[Stored items from a collection]
______________________________

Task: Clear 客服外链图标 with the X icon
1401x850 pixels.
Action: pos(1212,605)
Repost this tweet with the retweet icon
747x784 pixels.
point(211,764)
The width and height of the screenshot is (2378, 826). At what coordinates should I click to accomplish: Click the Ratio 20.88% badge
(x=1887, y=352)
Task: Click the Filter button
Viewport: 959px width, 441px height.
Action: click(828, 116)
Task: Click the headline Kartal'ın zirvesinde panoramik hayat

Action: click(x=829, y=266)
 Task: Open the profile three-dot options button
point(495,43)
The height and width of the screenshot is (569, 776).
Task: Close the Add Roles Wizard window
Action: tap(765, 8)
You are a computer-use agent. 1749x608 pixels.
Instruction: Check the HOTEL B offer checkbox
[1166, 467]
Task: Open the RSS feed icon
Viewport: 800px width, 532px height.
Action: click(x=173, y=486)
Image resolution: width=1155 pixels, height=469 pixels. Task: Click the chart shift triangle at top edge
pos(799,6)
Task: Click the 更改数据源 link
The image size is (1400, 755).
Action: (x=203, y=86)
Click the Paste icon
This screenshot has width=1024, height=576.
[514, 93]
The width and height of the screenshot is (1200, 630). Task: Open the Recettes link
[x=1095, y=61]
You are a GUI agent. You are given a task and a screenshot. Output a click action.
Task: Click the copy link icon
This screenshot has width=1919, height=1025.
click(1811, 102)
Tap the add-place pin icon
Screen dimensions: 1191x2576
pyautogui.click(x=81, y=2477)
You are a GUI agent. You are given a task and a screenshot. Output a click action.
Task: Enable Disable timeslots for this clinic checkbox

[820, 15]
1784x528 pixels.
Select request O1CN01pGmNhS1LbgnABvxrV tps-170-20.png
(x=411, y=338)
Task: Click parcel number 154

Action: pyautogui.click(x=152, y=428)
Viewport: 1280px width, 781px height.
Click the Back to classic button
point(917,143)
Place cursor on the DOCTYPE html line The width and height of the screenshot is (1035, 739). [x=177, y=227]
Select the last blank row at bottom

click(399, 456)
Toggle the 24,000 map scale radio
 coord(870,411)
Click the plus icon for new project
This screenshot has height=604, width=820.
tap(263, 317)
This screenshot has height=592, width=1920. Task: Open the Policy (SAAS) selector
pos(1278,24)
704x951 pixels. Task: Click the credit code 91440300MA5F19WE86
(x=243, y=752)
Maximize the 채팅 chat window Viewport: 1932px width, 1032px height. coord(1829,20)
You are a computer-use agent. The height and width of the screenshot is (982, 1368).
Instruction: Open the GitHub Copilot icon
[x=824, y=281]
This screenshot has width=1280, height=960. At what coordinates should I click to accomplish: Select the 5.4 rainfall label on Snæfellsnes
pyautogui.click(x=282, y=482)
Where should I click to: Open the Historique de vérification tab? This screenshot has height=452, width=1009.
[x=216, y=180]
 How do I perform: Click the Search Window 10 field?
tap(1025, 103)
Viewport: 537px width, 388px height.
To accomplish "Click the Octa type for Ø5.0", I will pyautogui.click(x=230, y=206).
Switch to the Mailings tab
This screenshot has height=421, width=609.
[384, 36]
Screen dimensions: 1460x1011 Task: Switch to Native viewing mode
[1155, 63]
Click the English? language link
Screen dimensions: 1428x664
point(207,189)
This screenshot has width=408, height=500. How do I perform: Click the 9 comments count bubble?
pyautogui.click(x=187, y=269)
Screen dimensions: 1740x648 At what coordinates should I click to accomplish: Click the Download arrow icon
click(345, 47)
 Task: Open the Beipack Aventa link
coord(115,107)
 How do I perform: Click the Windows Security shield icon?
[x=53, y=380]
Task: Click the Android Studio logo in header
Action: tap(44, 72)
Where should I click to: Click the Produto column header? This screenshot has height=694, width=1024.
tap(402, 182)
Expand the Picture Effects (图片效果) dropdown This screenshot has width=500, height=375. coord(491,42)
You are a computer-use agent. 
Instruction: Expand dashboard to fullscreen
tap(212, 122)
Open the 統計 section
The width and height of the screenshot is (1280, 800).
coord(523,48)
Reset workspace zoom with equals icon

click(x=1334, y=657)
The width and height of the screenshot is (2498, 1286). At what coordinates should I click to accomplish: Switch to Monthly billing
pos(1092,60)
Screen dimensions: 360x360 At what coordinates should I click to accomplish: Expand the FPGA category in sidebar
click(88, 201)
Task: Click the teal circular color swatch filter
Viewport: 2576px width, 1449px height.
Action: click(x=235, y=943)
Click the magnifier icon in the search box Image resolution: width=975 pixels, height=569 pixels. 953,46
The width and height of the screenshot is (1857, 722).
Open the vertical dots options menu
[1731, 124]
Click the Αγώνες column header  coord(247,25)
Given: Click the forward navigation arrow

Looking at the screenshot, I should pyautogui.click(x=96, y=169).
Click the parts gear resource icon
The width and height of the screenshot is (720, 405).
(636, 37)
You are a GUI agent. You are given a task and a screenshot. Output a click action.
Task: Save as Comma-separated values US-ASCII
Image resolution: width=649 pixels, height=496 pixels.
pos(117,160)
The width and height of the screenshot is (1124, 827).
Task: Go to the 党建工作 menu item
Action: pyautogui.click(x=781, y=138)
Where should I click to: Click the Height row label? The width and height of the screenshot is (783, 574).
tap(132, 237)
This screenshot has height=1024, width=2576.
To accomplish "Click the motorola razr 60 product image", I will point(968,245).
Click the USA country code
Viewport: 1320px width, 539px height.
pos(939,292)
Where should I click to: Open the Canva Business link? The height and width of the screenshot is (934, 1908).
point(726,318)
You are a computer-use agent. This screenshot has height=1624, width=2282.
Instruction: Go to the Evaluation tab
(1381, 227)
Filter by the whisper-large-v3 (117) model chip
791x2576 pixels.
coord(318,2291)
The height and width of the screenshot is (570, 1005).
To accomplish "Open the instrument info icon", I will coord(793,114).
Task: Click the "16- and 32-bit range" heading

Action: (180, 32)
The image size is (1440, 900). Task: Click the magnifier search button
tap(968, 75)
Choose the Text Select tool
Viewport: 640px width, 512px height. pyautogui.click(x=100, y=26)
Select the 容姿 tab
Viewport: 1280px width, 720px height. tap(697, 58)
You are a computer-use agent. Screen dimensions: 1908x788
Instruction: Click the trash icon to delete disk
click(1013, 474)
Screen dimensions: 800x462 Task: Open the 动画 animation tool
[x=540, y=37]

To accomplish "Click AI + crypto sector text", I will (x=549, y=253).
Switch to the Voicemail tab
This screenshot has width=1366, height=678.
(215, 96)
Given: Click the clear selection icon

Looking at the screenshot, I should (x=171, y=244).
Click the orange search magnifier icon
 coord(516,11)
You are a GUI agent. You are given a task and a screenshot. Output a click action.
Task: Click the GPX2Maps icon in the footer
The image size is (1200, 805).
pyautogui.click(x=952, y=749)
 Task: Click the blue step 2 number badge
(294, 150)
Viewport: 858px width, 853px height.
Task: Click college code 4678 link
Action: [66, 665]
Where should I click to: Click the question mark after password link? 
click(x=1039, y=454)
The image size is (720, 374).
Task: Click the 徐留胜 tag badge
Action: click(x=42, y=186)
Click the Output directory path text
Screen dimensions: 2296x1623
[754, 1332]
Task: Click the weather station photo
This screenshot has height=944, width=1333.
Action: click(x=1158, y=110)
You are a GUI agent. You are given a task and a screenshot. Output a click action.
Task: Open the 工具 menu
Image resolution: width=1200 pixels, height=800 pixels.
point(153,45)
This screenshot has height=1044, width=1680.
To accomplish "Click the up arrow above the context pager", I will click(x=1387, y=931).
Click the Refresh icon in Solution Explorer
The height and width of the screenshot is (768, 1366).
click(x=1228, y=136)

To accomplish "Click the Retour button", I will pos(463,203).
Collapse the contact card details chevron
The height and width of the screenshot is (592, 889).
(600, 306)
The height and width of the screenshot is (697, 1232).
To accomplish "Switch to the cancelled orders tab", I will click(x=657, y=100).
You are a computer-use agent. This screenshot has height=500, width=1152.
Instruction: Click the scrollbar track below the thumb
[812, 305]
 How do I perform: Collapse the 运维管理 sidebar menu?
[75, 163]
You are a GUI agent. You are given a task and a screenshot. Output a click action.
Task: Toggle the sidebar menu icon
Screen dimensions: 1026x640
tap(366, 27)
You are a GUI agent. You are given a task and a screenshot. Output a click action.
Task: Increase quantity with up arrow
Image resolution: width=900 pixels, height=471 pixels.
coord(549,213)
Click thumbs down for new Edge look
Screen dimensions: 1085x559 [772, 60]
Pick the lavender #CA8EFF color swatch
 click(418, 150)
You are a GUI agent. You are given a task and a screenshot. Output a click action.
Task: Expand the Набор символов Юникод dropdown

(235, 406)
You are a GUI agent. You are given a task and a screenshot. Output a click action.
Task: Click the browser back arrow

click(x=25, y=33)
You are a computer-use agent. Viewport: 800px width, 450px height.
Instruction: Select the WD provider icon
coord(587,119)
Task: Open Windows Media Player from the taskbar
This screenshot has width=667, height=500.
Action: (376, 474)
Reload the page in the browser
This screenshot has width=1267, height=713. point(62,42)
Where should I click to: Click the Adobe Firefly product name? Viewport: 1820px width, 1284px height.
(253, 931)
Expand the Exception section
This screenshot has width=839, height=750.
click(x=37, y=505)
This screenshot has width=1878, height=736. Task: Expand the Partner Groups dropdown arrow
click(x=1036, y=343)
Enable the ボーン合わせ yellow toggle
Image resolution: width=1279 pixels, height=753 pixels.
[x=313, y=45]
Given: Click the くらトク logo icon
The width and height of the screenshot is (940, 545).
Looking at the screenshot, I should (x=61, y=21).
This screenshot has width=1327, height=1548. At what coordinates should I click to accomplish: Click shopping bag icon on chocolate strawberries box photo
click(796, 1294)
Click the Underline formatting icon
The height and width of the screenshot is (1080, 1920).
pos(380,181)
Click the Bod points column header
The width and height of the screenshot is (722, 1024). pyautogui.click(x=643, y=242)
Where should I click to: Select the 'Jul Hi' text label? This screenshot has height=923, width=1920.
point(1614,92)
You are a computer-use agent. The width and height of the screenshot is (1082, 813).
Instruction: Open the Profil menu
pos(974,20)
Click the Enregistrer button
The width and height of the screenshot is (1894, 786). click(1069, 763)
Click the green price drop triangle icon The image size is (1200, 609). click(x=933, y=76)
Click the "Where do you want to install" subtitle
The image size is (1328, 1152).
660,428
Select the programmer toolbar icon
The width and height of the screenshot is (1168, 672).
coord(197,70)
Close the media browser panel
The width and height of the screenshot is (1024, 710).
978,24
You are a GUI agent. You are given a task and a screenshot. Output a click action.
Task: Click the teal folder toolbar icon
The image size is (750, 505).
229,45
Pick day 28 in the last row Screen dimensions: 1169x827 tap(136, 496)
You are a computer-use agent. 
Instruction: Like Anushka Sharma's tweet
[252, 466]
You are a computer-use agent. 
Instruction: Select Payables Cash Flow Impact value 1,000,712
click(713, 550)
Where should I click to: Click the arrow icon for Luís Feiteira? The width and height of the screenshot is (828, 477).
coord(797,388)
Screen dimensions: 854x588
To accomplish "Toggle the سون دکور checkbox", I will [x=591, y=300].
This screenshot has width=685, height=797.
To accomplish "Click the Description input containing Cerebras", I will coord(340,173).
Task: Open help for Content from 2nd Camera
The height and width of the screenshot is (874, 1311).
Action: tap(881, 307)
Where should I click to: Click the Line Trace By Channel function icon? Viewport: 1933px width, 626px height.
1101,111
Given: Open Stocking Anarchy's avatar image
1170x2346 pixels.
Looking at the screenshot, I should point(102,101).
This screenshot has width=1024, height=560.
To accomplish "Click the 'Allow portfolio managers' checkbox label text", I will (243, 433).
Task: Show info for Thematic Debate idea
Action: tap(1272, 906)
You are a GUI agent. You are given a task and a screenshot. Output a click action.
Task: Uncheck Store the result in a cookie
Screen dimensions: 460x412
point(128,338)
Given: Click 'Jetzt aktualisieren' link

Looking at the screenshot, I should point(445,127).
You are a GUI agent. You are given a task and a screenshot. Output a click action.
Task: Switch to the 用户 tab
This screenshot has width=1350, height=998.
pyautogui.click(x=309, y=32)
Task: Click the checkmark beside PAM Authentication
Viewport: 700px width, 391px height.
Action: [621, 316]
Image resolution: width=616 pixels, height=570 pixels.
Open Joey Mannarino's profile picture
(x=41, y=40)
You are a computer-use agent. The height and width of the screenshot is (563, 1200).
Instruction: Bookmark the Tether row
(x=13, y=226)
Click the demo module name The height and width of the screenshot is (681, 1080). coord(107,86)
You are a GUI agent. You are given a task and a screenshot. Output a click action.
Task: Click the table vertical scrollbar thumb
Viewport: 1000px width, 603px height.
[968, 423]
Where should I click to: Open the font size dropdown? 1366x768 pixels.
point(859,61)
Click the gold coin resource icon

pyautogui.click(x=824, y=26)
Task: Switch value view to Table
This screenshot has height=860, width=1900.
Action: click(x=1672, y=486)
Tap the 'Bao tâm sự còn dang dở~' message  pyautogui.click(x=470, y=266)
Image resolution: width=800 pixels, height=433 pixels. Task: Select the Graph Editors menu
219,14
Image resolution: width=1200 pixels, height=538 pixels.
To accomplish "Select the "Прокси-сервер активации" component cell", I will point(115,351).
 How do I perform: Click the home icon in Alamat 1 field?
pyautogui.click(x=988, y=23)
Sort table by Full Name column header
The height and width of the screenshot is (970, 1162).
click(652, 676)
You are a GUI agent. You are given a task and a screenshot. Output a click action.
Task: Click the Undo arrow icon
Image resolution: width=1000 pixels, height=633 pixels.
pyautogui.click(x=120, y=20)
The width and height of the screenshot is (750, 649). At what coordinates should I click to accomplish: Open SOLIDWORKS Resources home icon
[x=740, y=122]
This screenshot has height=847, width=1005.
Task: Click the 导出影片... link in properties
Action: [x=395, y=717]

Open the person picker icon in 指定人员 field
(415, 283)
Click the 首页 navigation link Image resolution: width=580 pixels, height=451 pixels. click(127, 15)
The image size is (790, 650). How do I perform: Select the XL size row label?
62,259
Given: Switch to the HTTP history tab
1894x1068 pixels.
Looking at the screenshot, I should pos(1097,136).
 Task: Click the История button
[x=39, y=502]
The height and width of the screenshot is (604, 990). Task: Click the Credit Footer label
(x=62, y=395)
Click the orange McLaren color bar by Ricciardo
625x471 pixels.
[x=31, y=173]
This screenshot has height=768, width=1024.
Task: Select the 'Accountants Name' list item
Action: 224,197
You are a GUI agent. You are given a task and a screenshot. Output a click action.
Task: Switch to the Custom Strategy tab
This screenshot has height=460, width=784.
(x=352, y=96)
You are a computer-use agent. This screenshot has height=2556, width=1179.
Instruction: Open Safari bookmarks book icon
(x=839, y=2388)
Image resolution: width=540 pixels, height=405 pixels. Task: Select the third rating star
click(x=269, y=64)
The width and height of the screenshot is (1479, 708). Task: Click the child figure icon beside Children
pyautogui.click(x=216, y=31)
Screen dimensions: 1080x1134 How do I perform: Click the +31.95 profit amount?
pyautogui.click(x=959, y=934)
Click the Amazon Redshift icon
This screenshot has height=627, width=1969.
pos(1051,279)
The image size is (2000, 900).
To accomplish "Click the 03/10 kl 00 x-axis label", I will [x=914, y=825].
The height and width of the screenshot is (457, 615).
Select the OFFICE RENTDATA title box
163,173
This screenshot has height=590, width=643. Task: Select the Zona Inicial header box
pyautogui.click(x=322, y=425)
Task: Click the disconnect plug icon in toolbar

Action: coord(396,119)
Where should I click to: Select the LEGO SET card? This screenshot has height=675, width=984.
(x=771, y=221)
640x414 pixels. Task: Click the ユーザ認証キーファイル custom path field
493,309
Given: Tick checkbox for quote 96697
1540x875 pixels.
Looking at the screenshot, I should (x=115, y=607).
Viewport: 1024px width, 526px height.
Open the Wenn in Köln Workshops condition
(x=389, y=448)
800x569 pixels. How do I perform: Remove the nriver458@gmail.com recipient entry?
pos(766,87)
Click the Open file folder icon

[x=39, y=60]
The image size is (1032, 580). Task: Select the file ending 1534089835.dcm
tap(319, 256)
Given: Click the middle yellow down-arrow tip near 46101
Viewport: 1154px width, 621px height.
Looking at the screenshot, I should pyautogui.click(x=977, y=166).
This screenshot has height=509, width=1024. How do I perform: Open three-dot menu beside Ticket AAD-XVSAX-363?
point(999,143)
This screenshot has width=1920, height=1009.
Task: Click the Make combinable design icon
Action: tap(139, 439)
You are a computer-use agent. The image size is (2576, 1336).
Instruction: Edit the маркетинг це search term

______________________________

▸ **TRY IT**
The required answer is the exact run of lines above starting at the line with "Click the magnifier icon" and ending at the line with "Task: Save as Comma-separated values US-ASCII", with both ends present.

▸ **YOUR RESPONSE**
Click the magnifier icon in the search box Image resolution: width=975 pixels, height=569 pixels. 953,46
The width and height of the screenshot is (1857, 722).
Open the vertical dots options menu
[1731, 124]
Click the Αγώνες column header  coord(247,25)
Given: Click the forward navigation arrow

Looking at the screenshot, I should pyautogui.click(x=96, y=169).
Click the parts gear resource icon
The width and height of the screenshot is (720, 405).
(636, 37)
You are a GUI agent. You are given a task and a screenshot. Output a click action.
Task: Save as Comma-separated values US-ASCII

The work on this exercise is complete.